(Beginning of Data for this exercise)
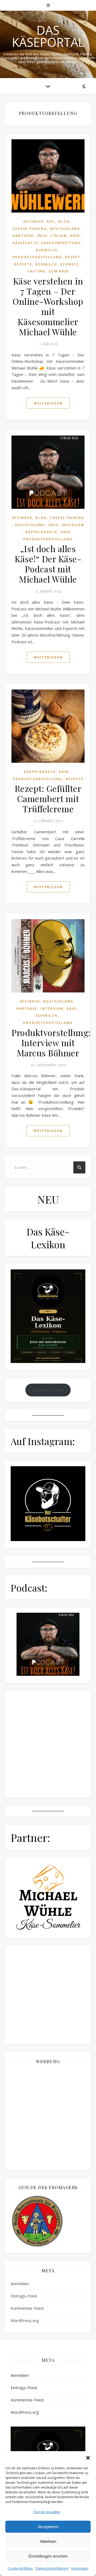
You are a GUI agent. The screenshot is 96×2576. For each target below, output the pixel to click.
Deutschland (65, 228)
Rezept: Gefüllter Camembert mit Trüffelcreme (48, 798)
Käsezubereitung (61, 243)
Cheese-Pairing (30, 228)
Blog (64, 221)
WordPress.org (25, 2320)
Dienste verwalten (46, 2512)
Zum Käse (59, 271)
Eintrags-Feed (24, 2295)
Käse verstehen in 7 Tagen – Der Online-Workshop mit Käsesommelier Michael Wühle (48, 306)
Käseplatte (25, 243)
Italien (58, 235)
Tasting (36, 271)
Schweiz (69, 264)
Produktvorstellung (37, 257)
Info (42, 235)
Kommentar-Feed (27, 2308)
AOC (51, 221)
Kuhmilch (46, 250)
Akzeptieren (48, 2526)
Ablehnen (48, 2541)
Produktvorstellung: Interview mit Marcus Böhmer (51, 1042)
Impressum (79, 2568)
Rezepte (23, 264)
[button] (88, 2458)
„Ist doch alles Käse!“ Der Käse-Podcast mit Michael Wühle (48, 564)
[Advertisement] (48, 2117)
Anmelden (20, 2283)
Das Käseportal (48, 36)
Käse (75, 235)
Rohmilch (46, 264)
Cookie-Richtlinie (20, 2568)
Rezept (73, 257)
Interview (73, 525)
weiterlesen (48, 403)
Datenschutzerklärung (52, 2568)
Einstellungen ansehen (48, 2556)
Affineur (33, 221)
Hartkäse (23, 235)
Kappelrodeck (41, 532)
(End of Data for this exercise)
Only the final stretch of the entries above is needed: print exactly the lines from the line containing "weiterlesen (48, 403)" through the last one.

weiterlesen (48, 403)
Datenschutzerklärung (52, 2568)
Einstellungen ansehen (48, 2556)
Affineur (33, 221)
Hartkäse (23, 235)
Kappelrodeck (41, 532)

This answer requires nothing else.